WHAT YOU WILL DO: Omitting every picture, copy the lines from the one that contains "You are a computer-use agent." through the last line of the records below, exactly and with nothing added.

SOURCE DATA:
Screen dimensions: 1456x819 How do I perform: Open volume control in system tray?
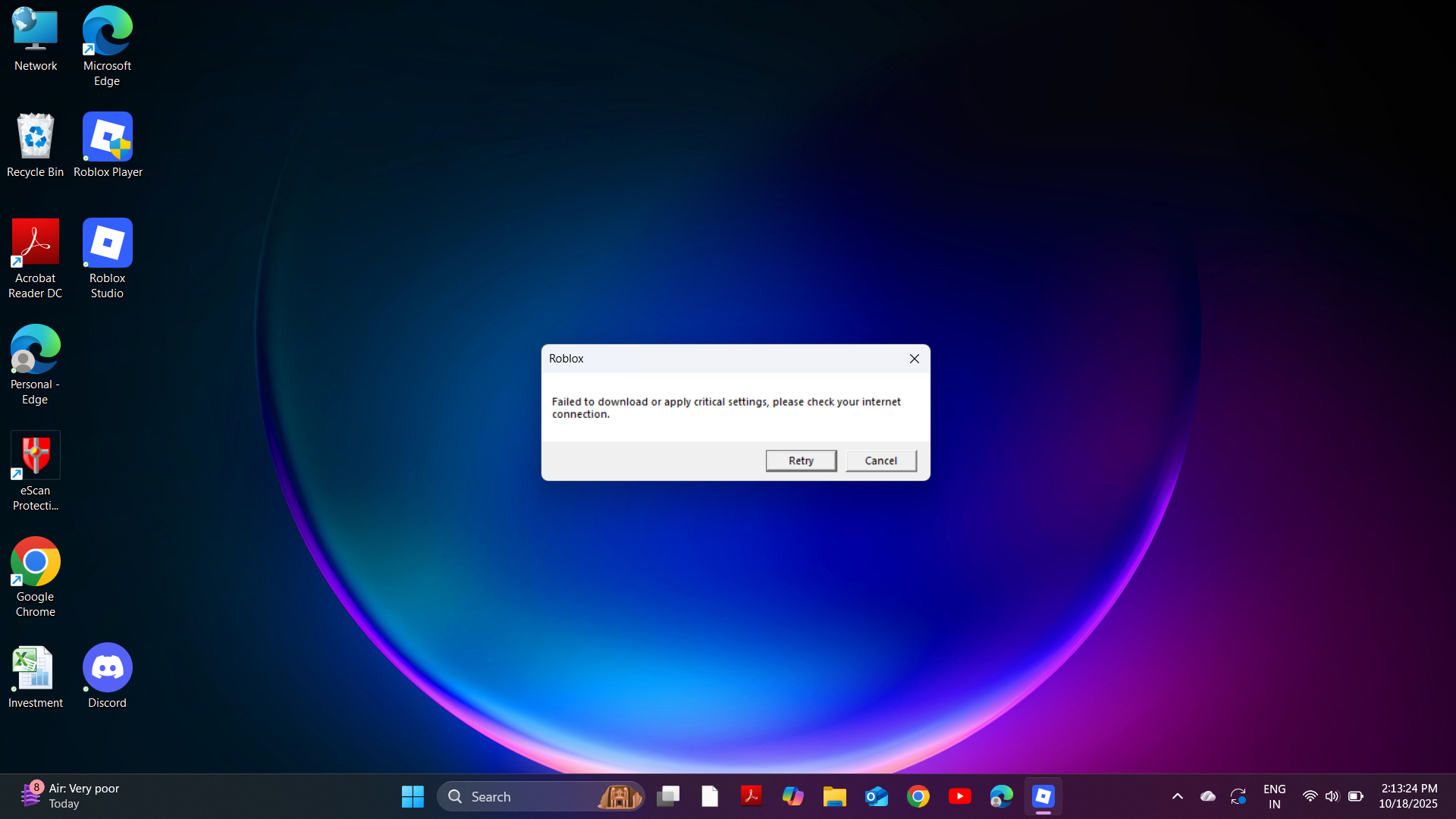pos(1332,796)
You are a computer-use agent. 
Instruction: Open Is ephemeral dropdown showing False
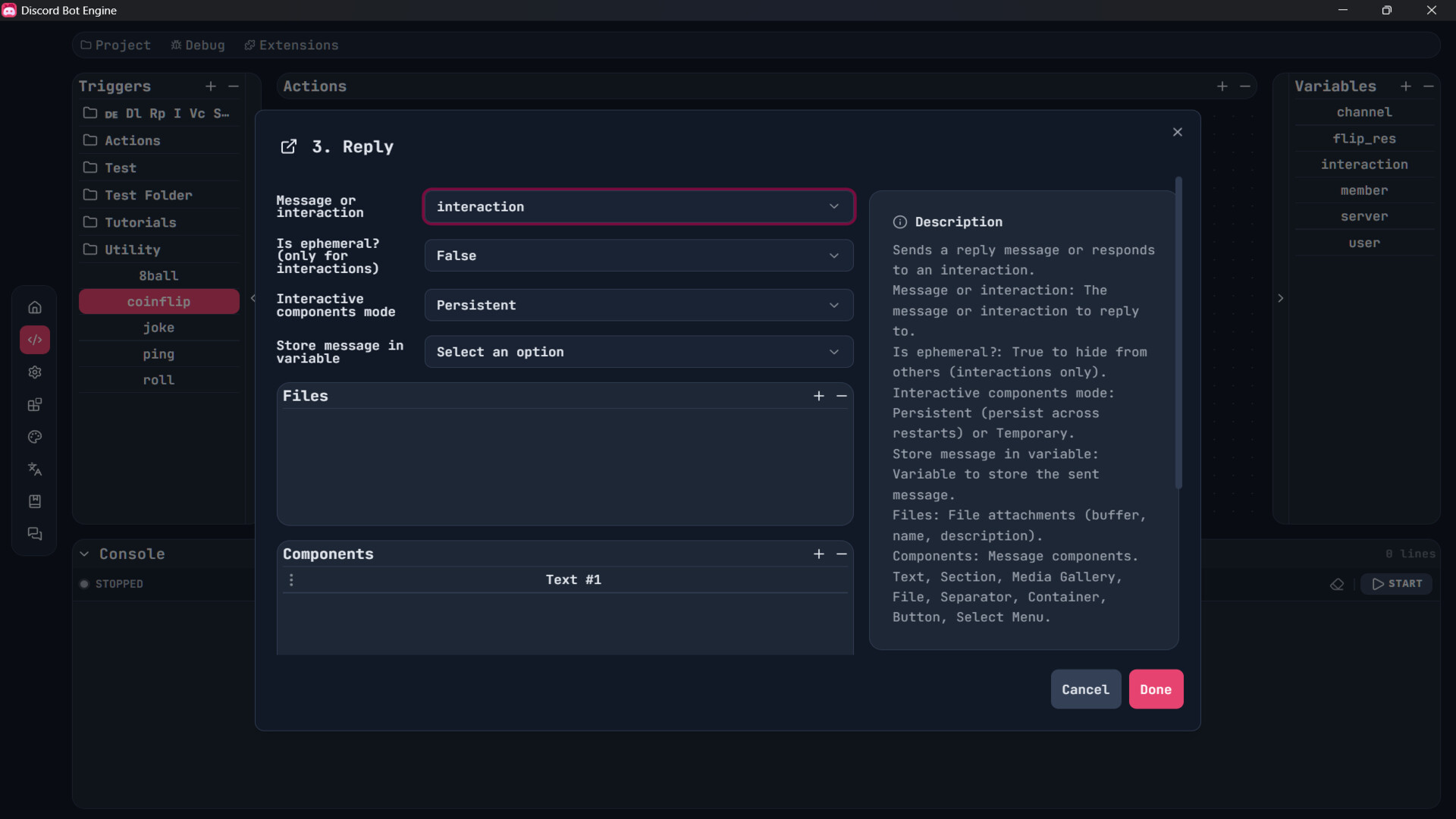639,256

RESULT BELOW:
You are a computer-use agent. 
Instruction: Open Is ephemeral dropdown showing False
639,256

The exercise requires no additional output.